Mcp Plumbing

Plumbing Maintenance: What Breaks and How Often

Rza

25 Dec 2025 — 9 min read

Nobody budgets for maintenance. The pitch deck shows the architecture diagram with clean arrows between services. The sprint plan covers building the integrations. The roadmap shows the features those integrations enable. Nowhere in any of these documents is a line item that says "keep this working after we build it." And yet maintenance — not building, maintaining — is where most of the actual cost of AI plumbing lives. The build is a one-time expense. The maintenance is a subscription you never agreed to, billed in engineering hours, payable forever.

What It Actually Does

AI plumbing breaks in six predictable categories. They're predictable because they happen to everyone, on roughly the same timelines, for the same reasons. The unpredictable part is which one hits you first.

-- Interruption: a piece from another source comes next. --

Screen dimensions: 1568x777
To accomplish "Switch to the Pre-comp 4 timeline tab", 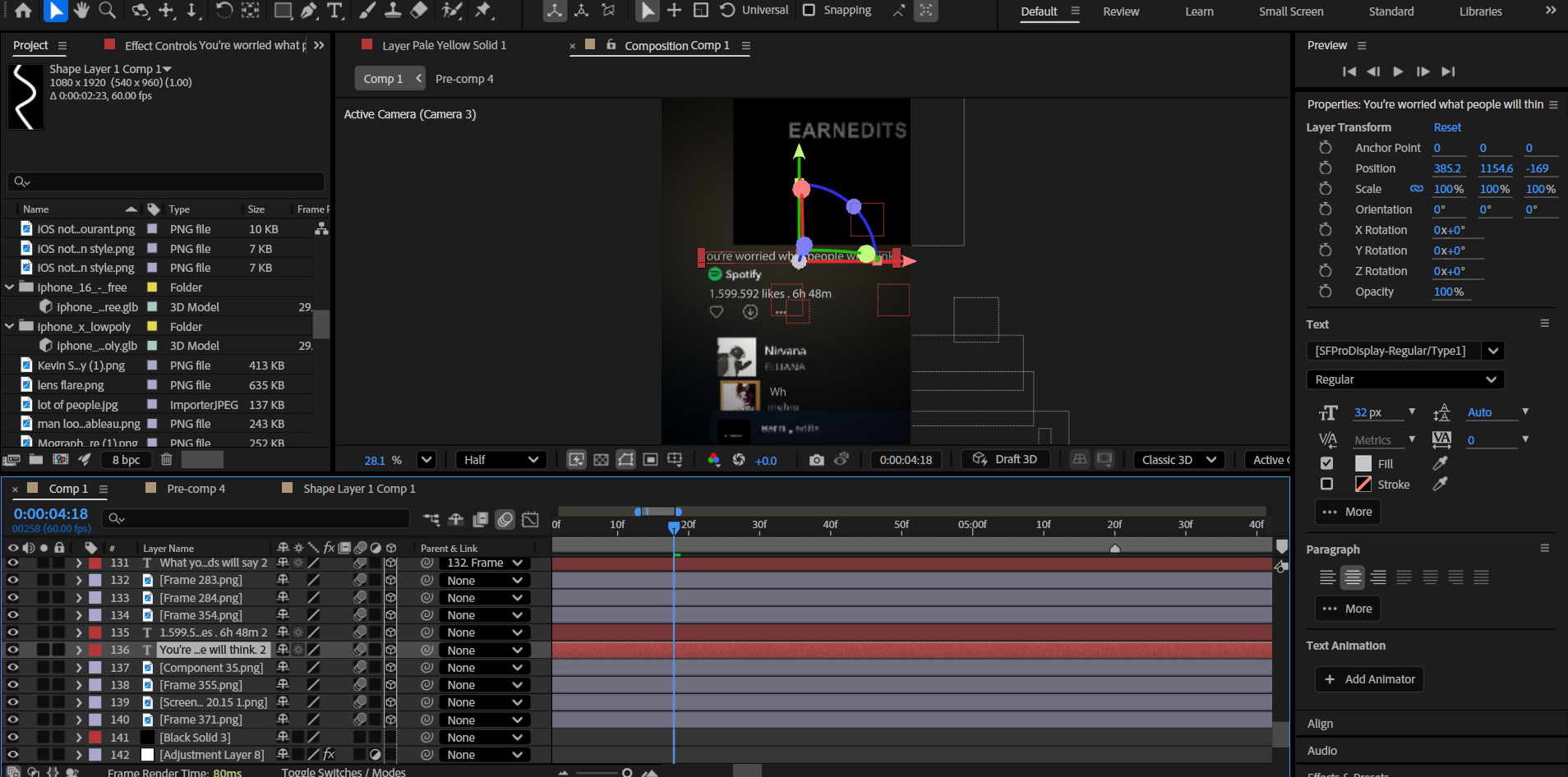I will pos(196,489).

Auth expiry is the most common failure and the most preventable. OAuth tokens expire — typically every hour, with refresh tokens lasting days to months depending on the provider. API keys don't expire automatically but get rotated by admins, revoked during security audits, or invalidated when someone changes the associated account. If your system doesn't handle token refresh automatically, this isn't a potential problem. It's a scheduled outage you haven't put on the calendar yet. The typical cadence: OAuth token refresh failures surface within days to weeks, depending on the provider's token lifetime. API key rotations hit whenever your ops team or the service provider triggers one — quarterly if you're disciplined, randomly if you're not.

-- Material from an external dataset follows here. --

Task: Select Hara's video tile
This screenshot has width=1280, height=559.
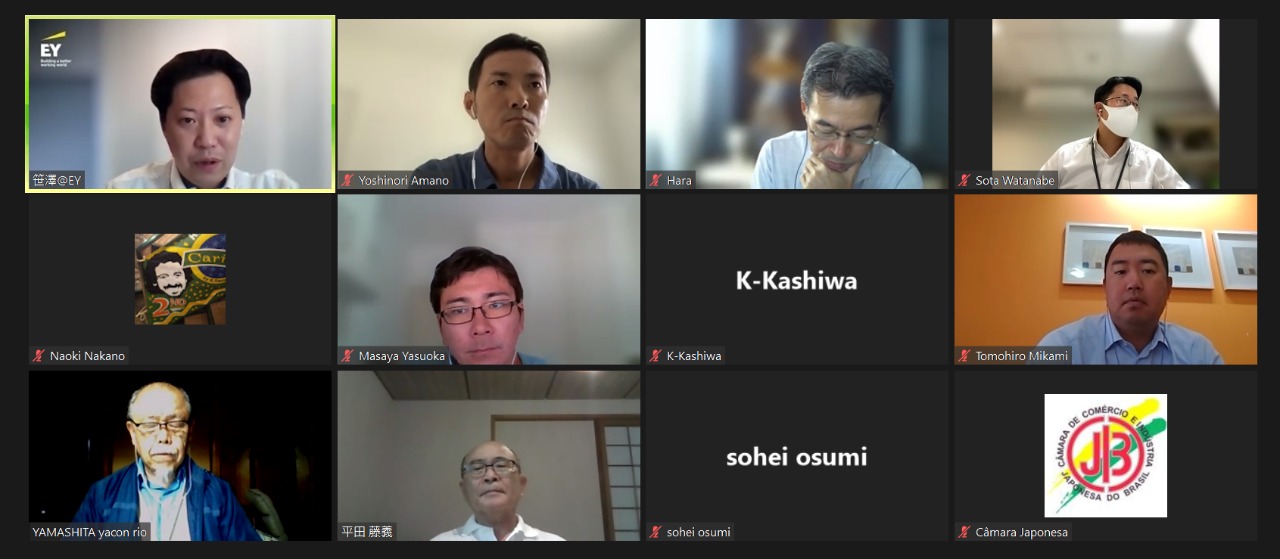Action: [797, 104]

API deprecation is slower but more disruptive. Major API versions get deprecated with 6-12 months' notice, usually. Minor endpoint changes — a field renamed, a parameter moved, a response format tweaked — happen more frequently and with less fanfare. Google is notorious for deprecating APIs on aggressive timelines [VERIFY]. Stripe gives generous notice but still ships breaking changes that require migration work. The pattern: expect at least one meaningful API change per year per service you integrate with. If you integrate with five services, you're doing API migration work at least quarterly.

Rate limit changes are the invisible wall. You build and test at low volume. Everything works. Usage grows. Suddenly your integration is getting throttled because the service tightened its rate limits, or your traffic pattern changed, or you hit a tier boundary you didn't know existed. Rate limit documentation is often incomplete or outdated — the documented limits and the actual limits diverge, and you find out by getting 429 responses. This typically surfaces 1-3 months after launch, when real usage patterns diverge from testing patterns.

Schema drift is the subtle one. The API still returns 200. The response still has the fields you expect. But a new field was added, an enum got a new value your code doesn't handle, or a nullable field started returning null where it previously always had a value. Your code processes the response successfully — and produces wrong results. Schema drift is the hardest category to detect because it doesn't trigger errors. It triggers incorrect data. The cadence depends on the provider, but for actively developed APIs, expect minor schema changes every 1-3 months.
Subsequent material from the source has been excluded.